* begin Exercise inputs *

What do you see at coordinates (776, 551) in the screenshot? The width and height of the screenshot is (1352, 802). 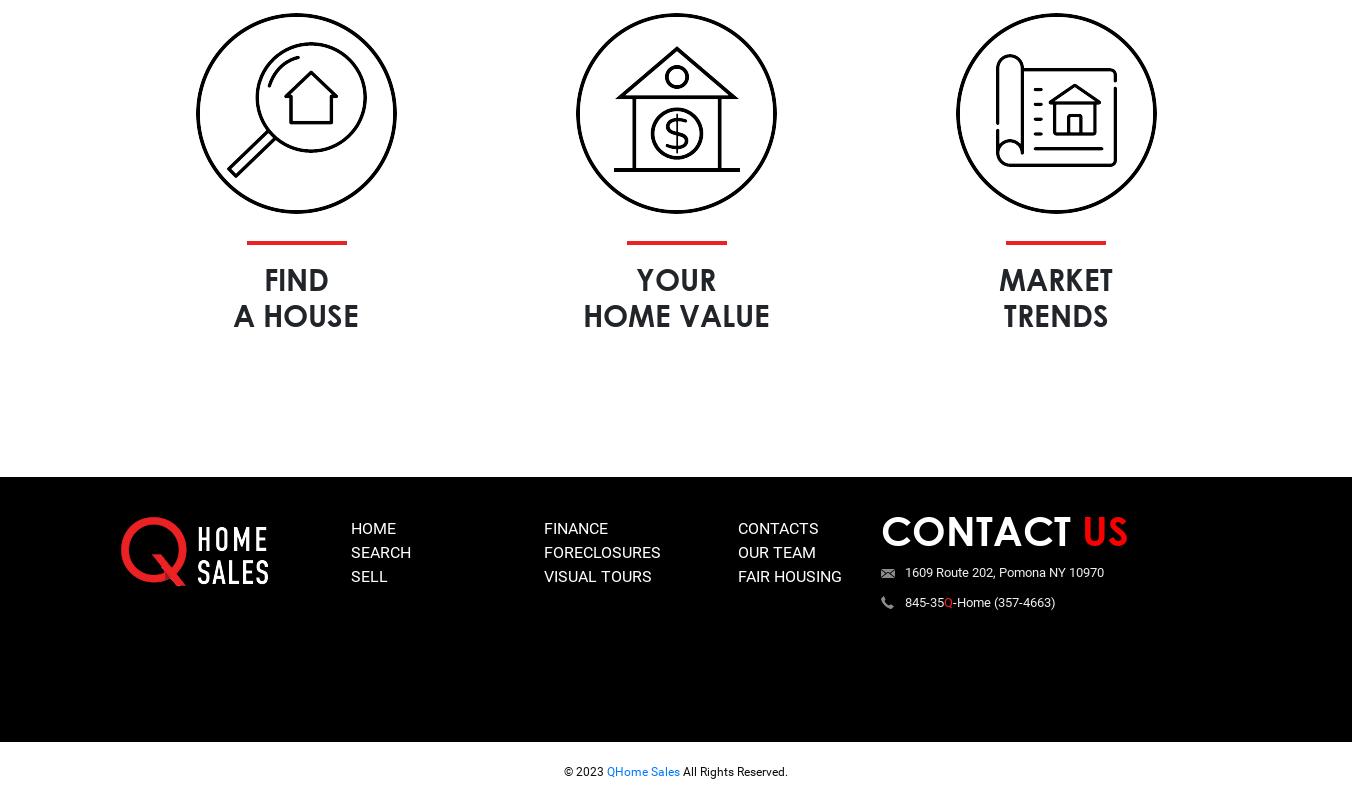 I see `'Our Team'` at bounding box center [776, 551].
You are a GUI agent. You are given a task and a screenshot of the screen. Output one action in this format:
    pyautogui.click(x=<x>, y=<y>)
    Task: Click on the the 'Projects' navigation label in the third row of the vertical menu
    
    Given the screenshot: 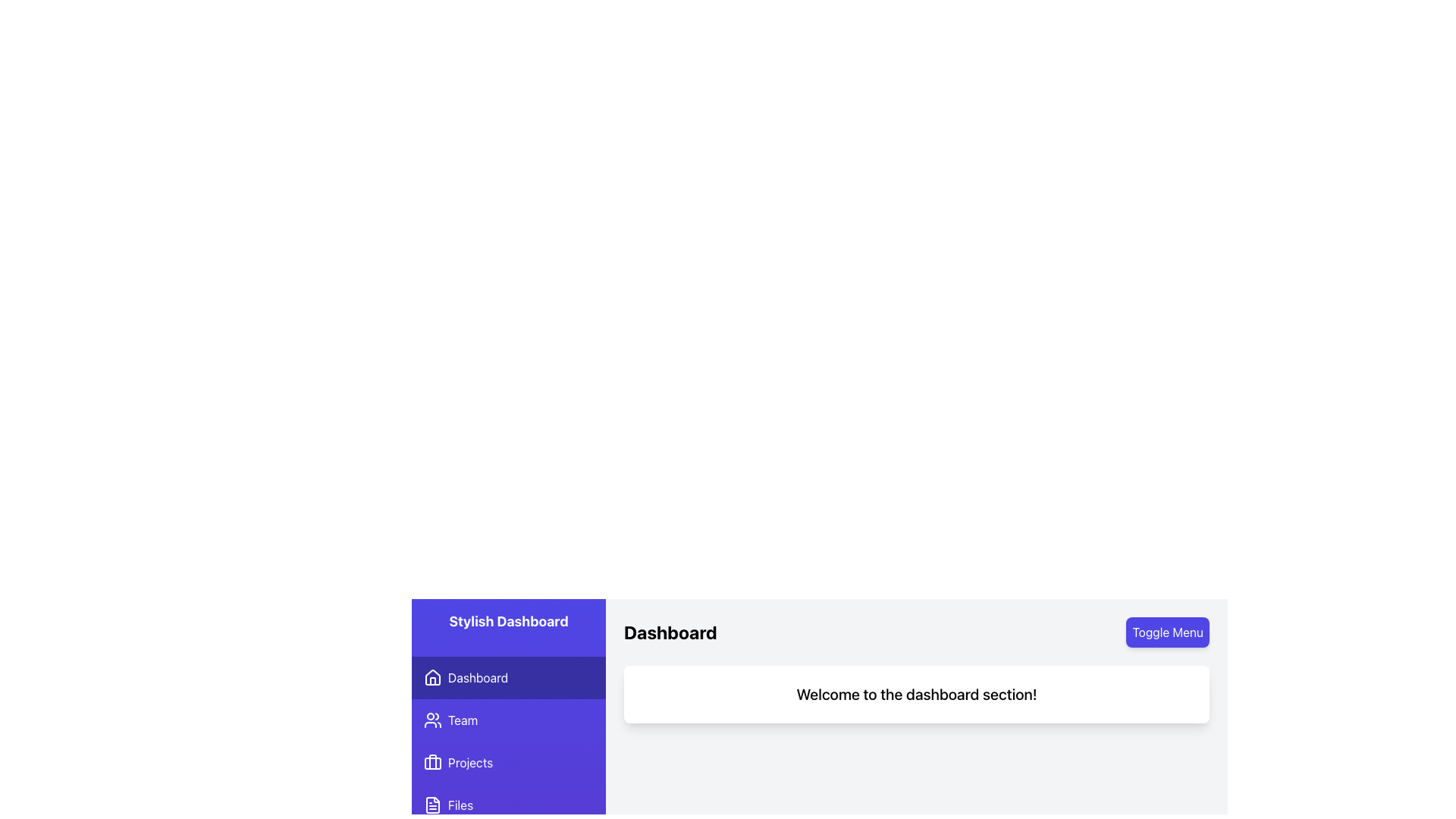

* end Exercise inputs *

> _Exercise prompt_
Please rewrite the items from the line containing "You are a GUI" through the end of the items, replacing "navigation label" with "menu link" and leaving everything else as it is. Omit the pictures from your answer.

> _Task solution_
You are a GUI agent. You are given a task and a screenshot of the screen. Output one action in this format:
    pyautogui.click(x=<x>, y=<y>)
    Task: Click on the the 'Projects' menu link in the third row of the vertical menu
    
    Given the screenshot: 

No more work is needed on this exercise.